Às 9h37 do México (a hora ficou marcada na primeira capa com o horário de Madri, 16h37) a página web entrava no ar. A primeira matéria na web era, naturalmente, sobre a intriga no Vaticano, com perfis dos dois candidatos latino-americanos ao papado com mais possibilidades. Embora mostramos outras qualidades jornalísticas terminamos não sendo bons como adivinhos: nossos dois favoritos eram o mexicano Norberto Rivera, arcebispo da capital; e o hondurenho Óscar Maradiaga, arcebispo de Tegucigalpa.

A primeira capa também continha histórias de todo o continente. A abertura da segunda coluna estava dedicada a uma reportagem de Juan Diego Quesada sobre os primeiros cem dias de Peña Nieto e seu fracasso na hora de acabar com a violência. Eva Saiz, então redatora em Washington e depois diretora-assistente da edição em papel, assinava três matérias. Mari Luz Peinado contribuía com outra sobre trabalho informal no México. Luis Prados publicou uma análise sobre o fim da festa revolucionário na Venezuela. Yolanda Monge contava a tentativa de Obama de conseguir um acordo para o orçamento. Jacqueline Fowks oferecia uma reportagem sobre o melhor aeroporto da região, o de Lima. Alejandro Rebossio mostrava os protestos de Cristina Kirchner pelo referendo nas Malvinas. E dessas ilhas, um de nossos colaboradores-estrela escrevia uma crônica sobre a consulta, John Carlin, o inglês mais argentino do mundo.
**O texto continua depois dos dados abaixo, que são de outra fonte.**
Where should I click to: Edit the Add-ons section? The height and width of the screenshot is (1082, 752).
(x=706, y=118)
Desde o início, Caño quis que a opinião ocupasse um lugar de destaque na nossa capa digital. Naquela estreia contávamos com a participação de Michael Shifter, de Washington, e com uma coluna de Miguel Ángel Bastenier sobre a herança do chavismo na América Latina. Bastenier foi, desde esse primeiro dia, um dos nossos colunistas de cabeceira, dividindo o espaço com gente como Jorge F. Hernández, Héctor Schamis, Diana Calderón, Ibsen Martínez, Jorge Zepeda Paterson, Antonio Navalón e Carlos Pagni. Outra novidade em relação à edição espanhola foi reservar um espaço para as notícias em inglês, pensando especialmente no público dos EUA interessado na América Latina. Logo também foram acrescentadas notícias em português, uma espécie de embrião da edição do Brasil, que nasceria oito meses depois.
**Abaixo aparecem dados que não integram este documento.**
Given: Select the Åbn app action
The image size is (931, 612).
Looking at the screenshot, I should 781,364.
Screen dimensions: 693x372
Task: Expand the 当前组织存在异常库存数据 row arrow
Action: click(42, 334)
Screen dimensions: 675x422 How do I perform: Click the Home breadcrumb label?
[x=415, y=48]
Essa foi a primeira capa, mas aquele 13 de março concluiria com algumas novidades informativas. Às 19h05, hora de Roma (12h05 na Cidade do México e 14h05 em Brasília), da chaminé da Capela Sistina, finalmente, começou a fumaça branca. Não tinham escolhido nenhum dos nossos favoritos. Mas um vizinho da nossa recém lançada paróquia americana. O primeiro pontífice jesuíta, o primeiro pontífice latino-americano e o primeiro pontífice argentino na história. Naquele dia, nós o chamamos de Francisco I, depois soubemos que seria simplesmente Francisco. Em poucos minutos a edição América estreava sua primeira página inteira com um título curto, como sempre acontece com as grandes notícias (“América, atacada”, “JFK shot dead”), formada por duas palavras maiúsculas e inesperadas que nunca antes tinham sido escritas juntas: Papa argentino.

A edição América rapidamente se tornou a grande referência informativa do continente. Ela cresceu com uma redação na Colômbia e novos correspondentes em Los Angeles e no Vale do Silício. Sua filha, já transformada em irmã, a edição em português, é o oitavo site mais consultado no Brasil. O tráfego procedente da América é mais de 40% do total do EL PAÍS. E em grande parte graças a ela, há mais de um ano o jornal global é, de longe, o primeiro do mundo em espanhol.

O sonho, nascido em uma garagem e batizada com as palavras do Papa que veio do fim do mundo, tinha se cumprido muito além de qualquer previsão.

Bernardo Marín é subdiretor do EL PAÍS e responsável pela área digital.